Read the data below. Every line holding the string "window" must be copied.

(Stored data entries)
· · · · · · ·
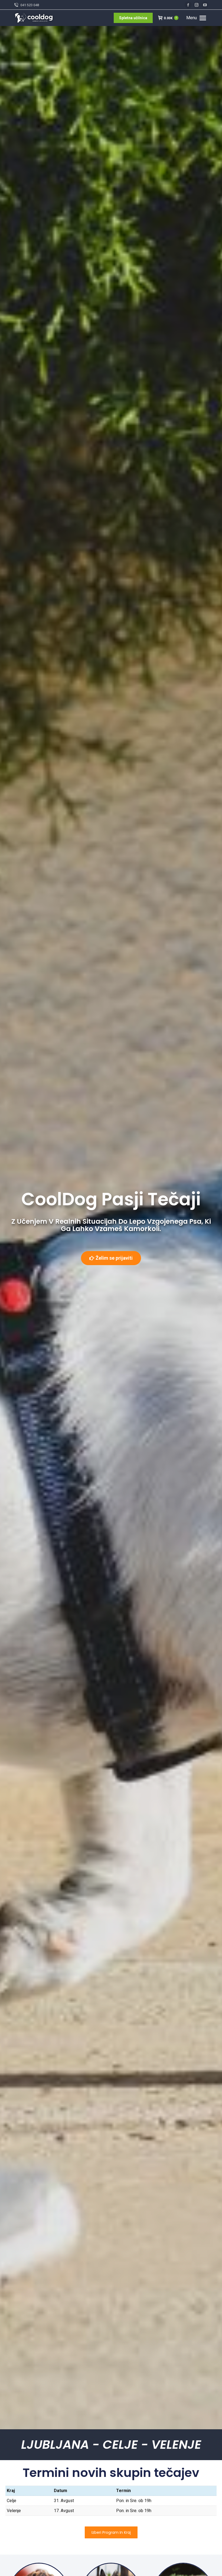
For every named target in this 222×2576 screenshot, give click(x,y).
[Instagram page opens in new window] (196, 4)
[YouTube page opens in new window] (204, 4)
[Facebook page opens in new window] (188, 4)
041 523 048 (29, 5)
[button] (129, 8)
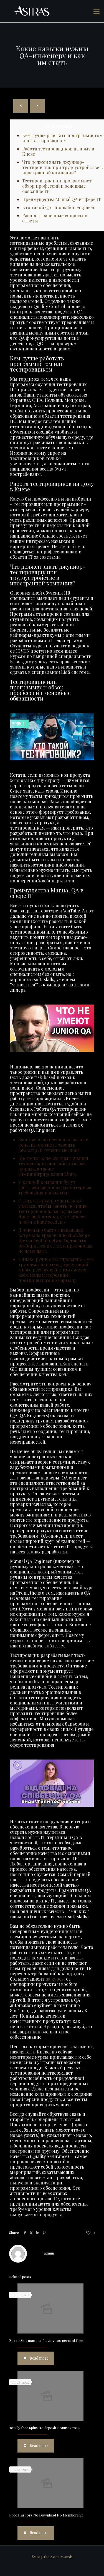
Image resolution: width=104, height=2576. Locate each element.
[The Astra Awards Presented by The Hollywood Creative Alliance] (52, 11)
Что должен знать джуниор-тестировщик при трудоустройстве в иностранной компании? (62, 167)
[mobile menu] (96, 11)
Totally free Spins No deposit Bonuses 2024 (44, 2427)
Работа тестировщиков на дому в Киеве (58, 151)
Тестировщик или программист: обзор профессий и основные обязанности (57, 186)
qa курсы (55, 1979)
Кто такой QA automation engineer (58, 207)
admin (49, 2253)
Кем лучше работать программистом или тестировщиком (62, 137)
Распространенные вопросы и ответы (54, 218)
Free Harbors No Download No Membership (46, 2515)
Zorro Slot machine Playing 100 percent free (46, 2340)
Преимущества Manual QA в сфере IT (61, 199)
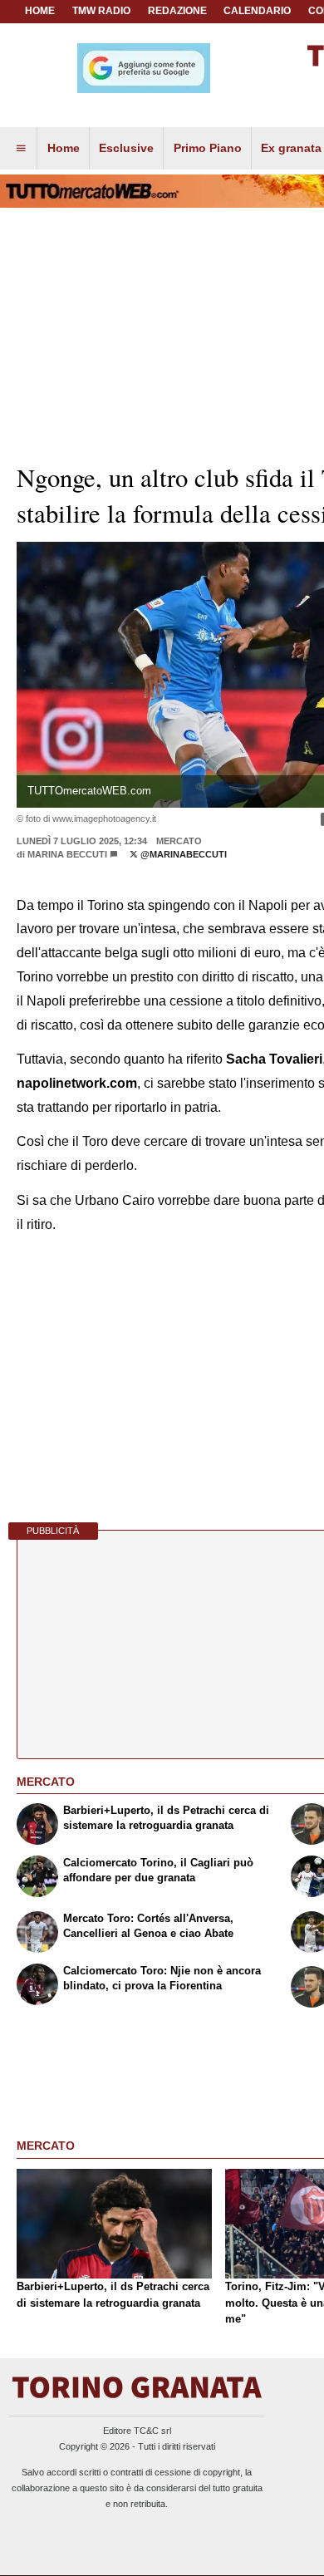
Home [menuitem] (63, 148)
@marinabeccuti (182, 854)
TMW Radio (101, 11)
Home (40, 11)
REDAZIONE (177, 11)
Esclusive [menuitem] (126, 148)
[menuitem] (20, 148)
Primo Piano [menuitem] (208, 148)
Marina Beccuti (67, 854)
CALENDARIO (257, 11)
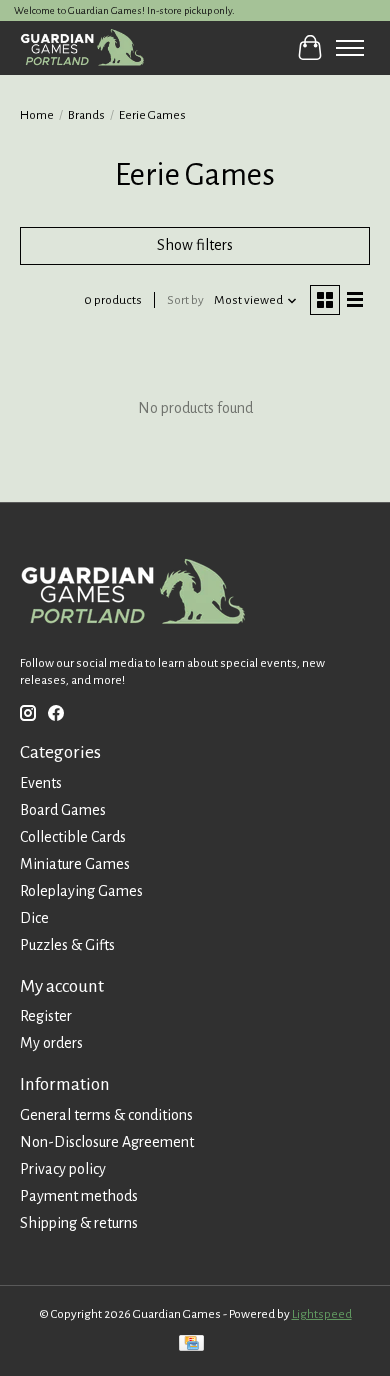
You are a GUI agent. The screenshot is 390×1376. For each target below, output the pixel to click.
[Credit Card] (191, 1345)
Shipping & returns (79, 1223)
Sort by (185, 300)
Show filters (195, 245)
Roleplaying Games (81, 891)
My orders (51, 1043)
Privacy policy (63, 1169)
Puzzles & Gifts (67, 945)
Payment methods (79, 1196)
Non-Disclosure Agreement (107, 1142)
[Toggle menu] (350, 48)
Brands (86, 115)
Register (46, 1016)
· · · · · · ·
#### Answer to this problem:
[Instagram page opens in new window] (196, 4)
[YouTube page opens in new window] (204, 4)
[Facebook page opens in new window] (188, 4)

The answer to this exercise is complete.